Text:

──────────────────────────────

The views of ASFG staff working with smallholder farmers in Africa
July 2013

This briefing summarises the results of a survey completed by 31 ASFG member or partner organisation professional staff who work directly with smallholder farmers in Burkina Faso, Burundi, Mali, Zambia, Kenya, Zimbabwe, Sudan, and South Africa.  It summarises their answers to a number of open questions about the challenges faced by smallholder farmers in their countries or districts and the government actions, policies and regulations that would contribute to their successful participation in formal markets.

Farmer profiles

Those filling in the survey were asked to state the average area farmed by the farmers with whom they work. The majority dealt with smallholder farmers who farm between 1 and 5 acres of land, although a very small minority farm up to 15 or even 20 acres, or use larger areas for grazing.  They produce mostly food crops, and some raise livestock, mostly goats and chickens, in rain-fed systems, and often on dryland. They do not own the freehold of the land they use for growing crops and raising livestock (with the exception of some communities in Kenya); they have rights to use communal or government land allocated to them based on customary/traditional or hereditary principles. With the exception of South Africa, women do not have land use rights unless they are allocated land by family or are widowed.

──────────────────────────────

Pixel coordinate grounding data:

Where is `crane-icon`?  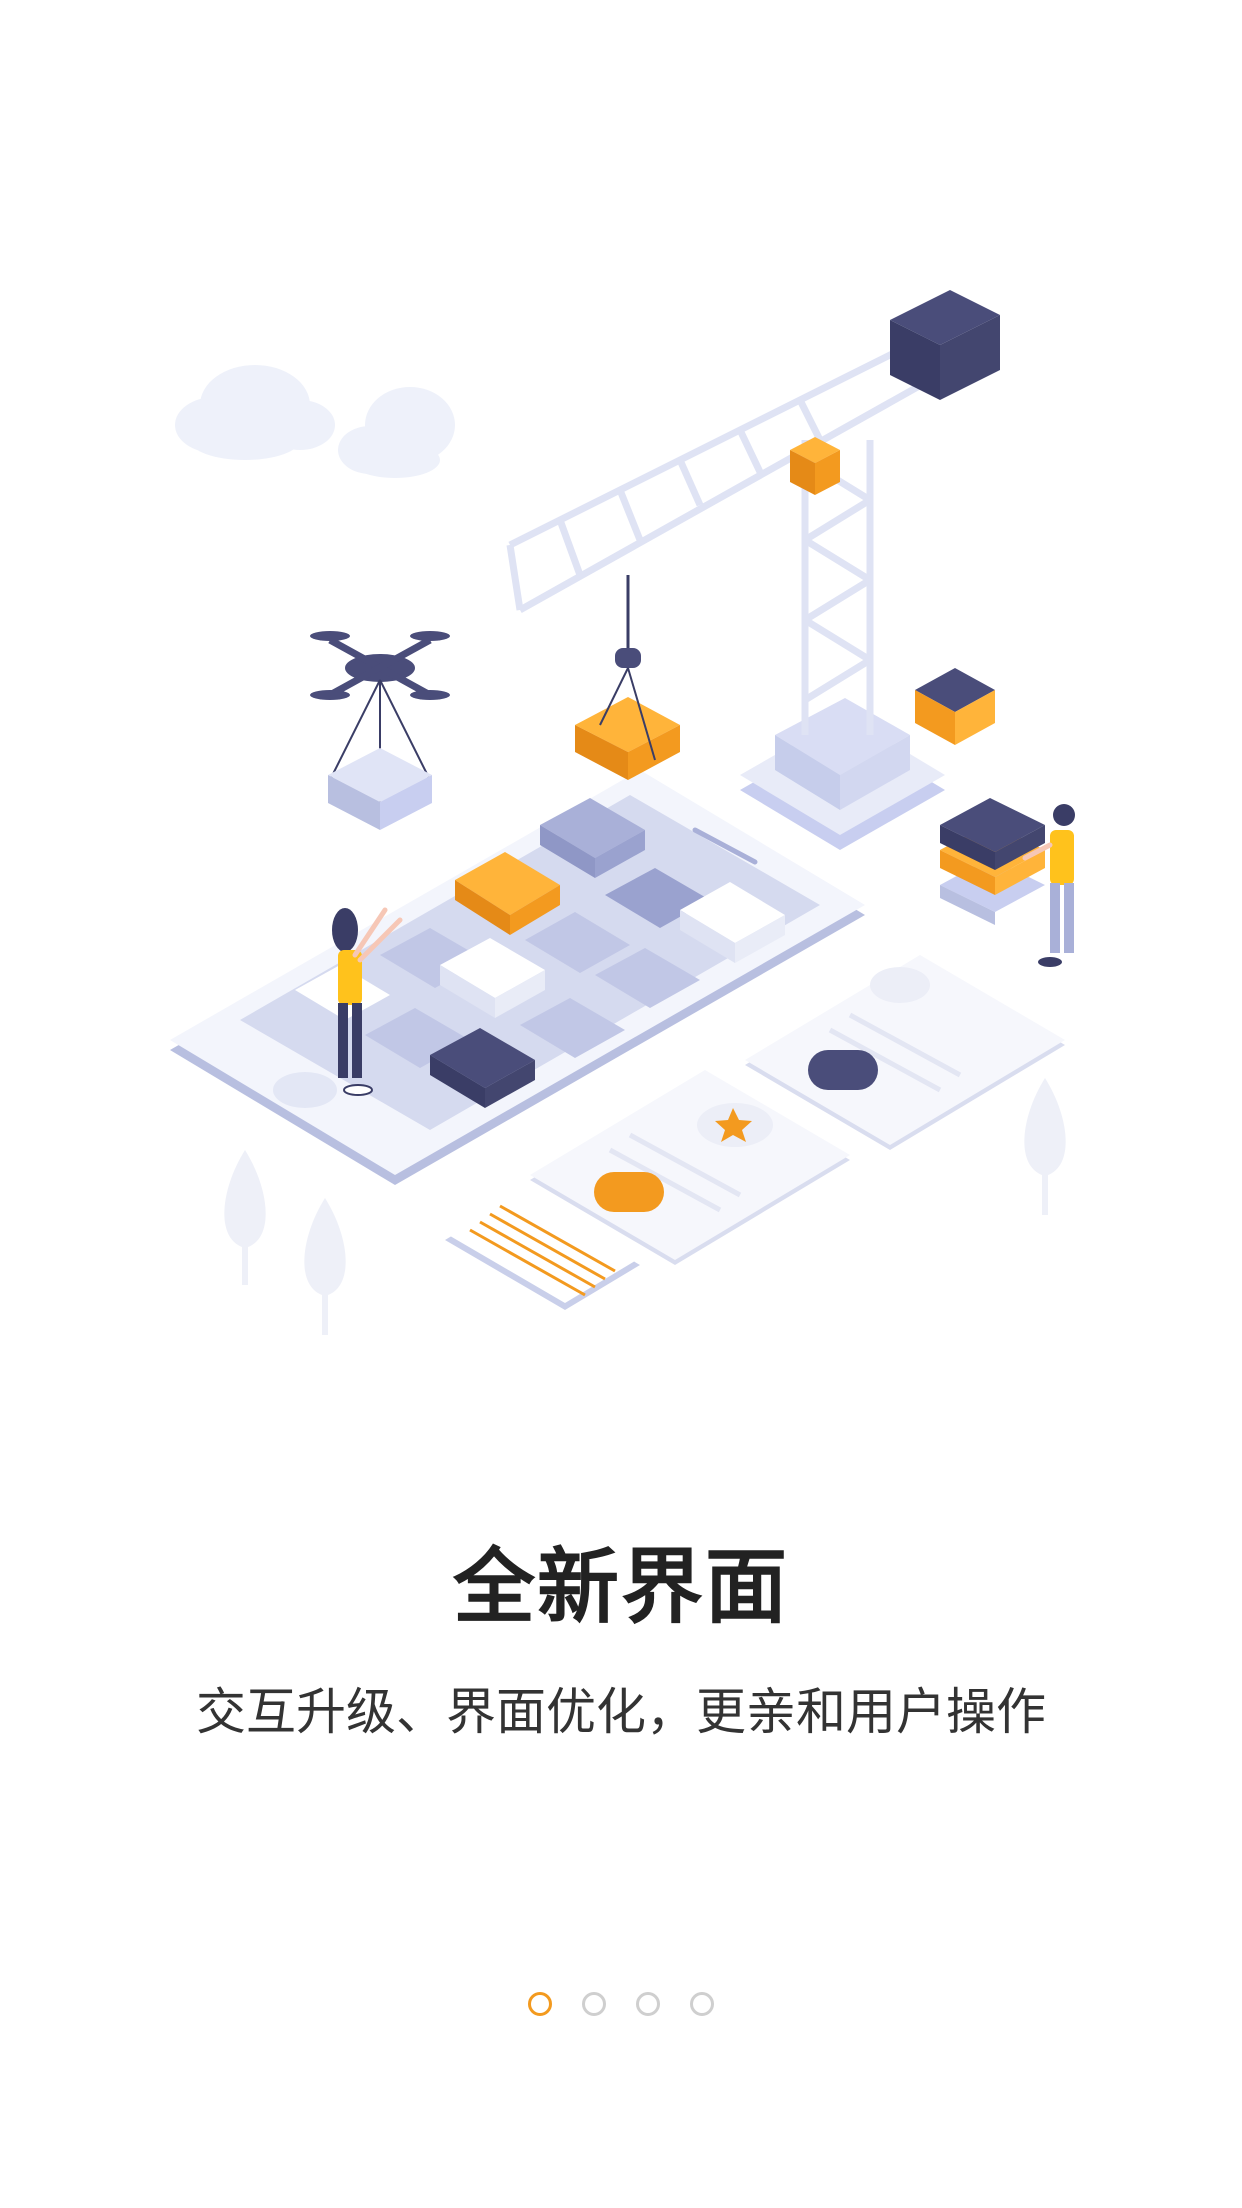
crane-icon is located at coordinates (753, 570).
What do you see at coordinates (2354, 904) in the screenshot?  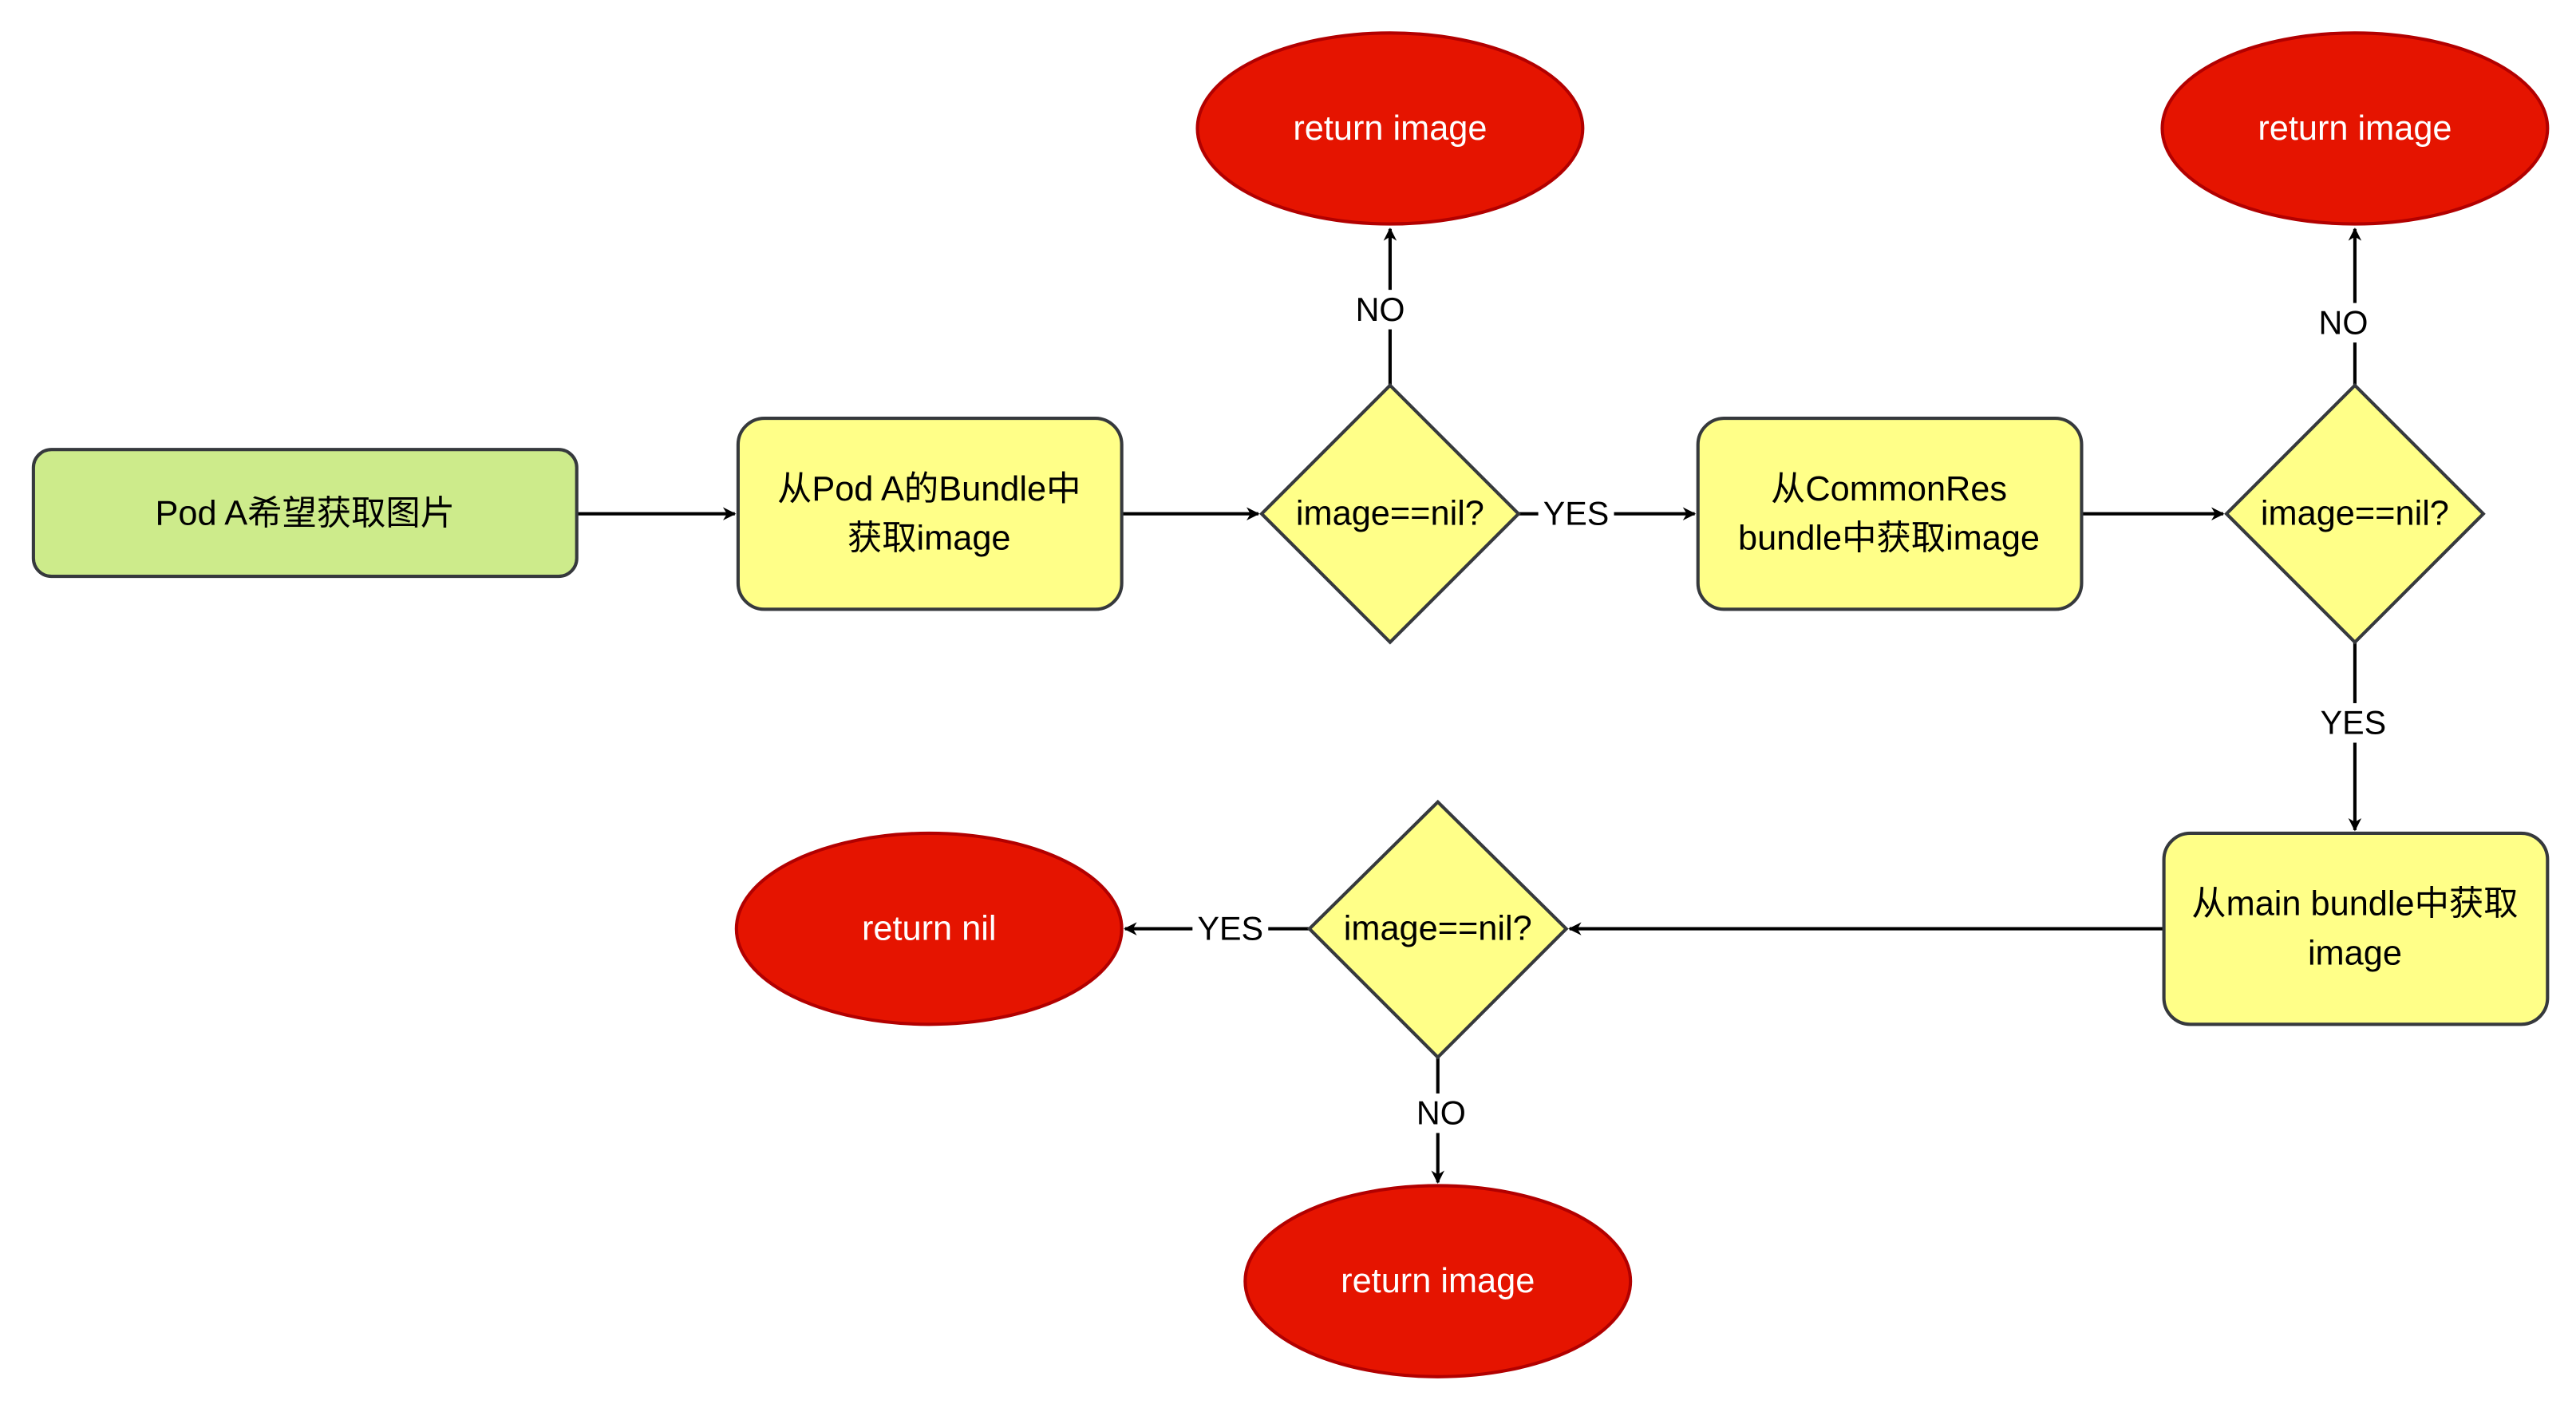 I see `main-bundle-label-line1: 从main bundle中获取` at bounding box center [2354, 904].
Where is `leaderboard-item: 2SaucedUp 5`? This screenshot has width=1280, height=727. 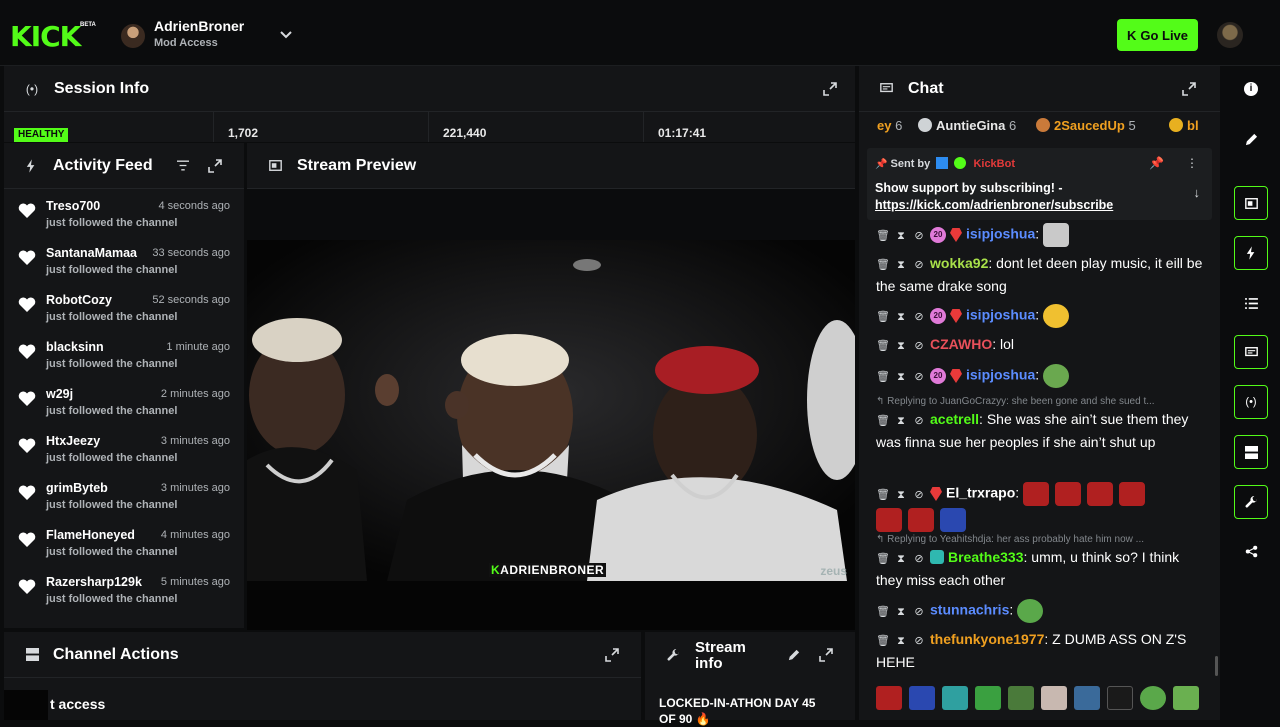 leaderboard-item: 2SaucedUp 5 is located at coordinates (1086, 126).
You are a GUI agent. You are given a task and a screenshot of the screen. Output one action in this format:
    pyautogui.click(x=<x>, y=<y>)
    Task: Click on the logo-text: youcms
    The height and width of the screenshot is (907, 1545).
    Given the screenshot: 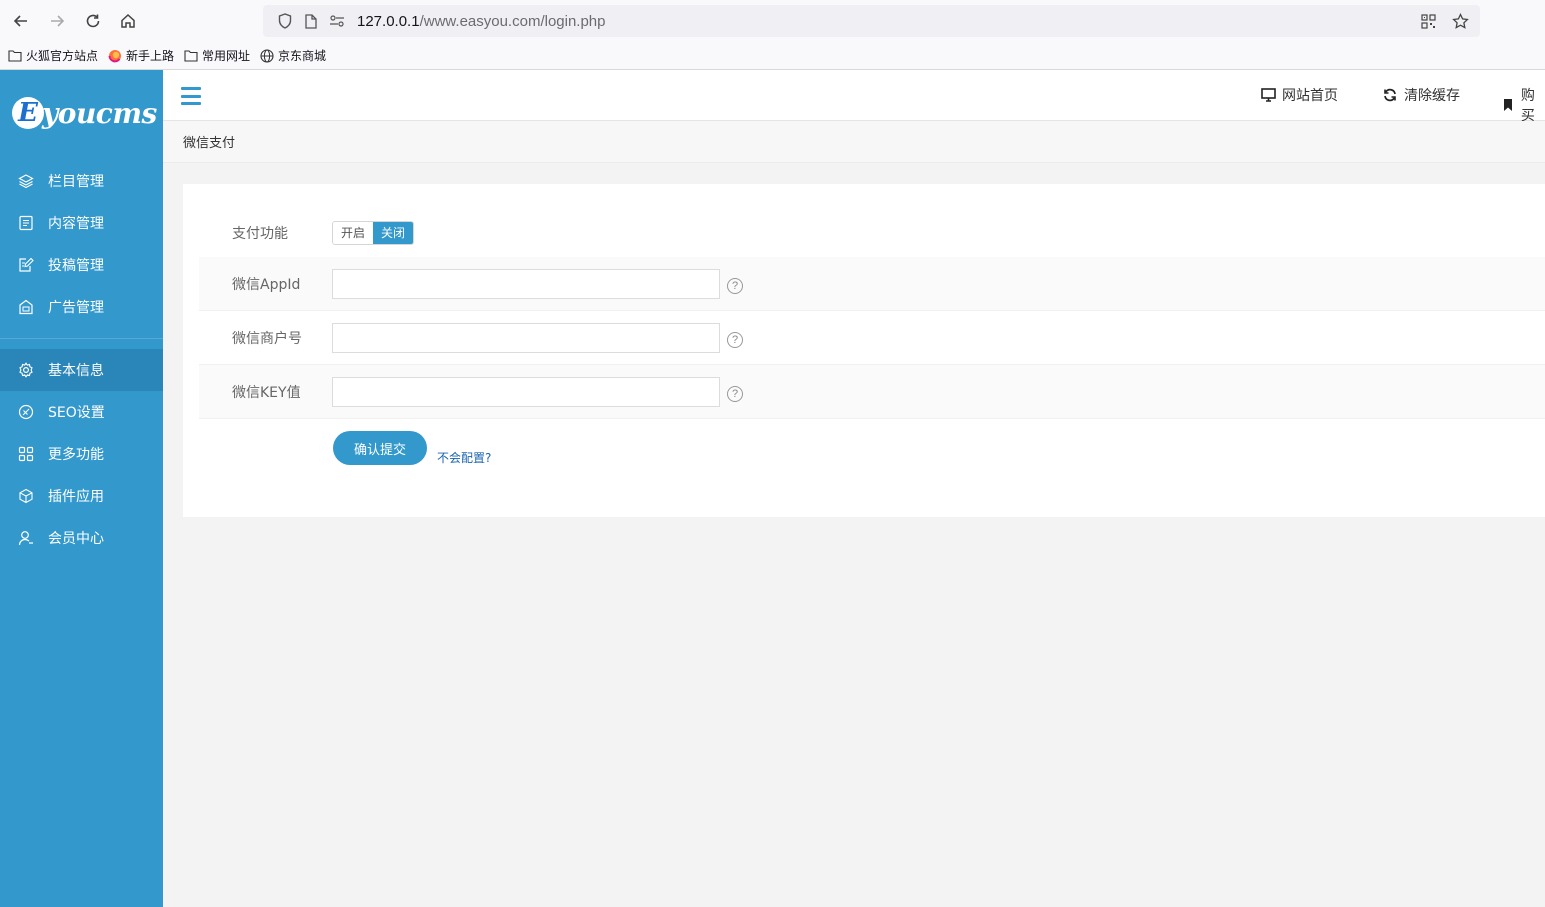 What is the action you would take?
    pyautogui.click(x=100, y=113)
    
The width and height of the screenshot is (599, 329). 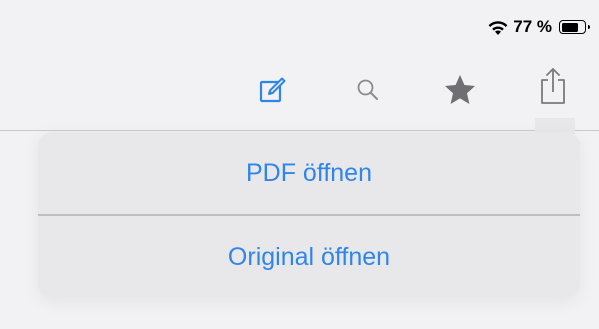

──────────────────────────────

Work instructions: In the briefing on smallholder farmers, which country is the exception to the rule that women lack land use rights unless family allocates them land or they are widowed? You won't need the records for this.

Solution: South Africa.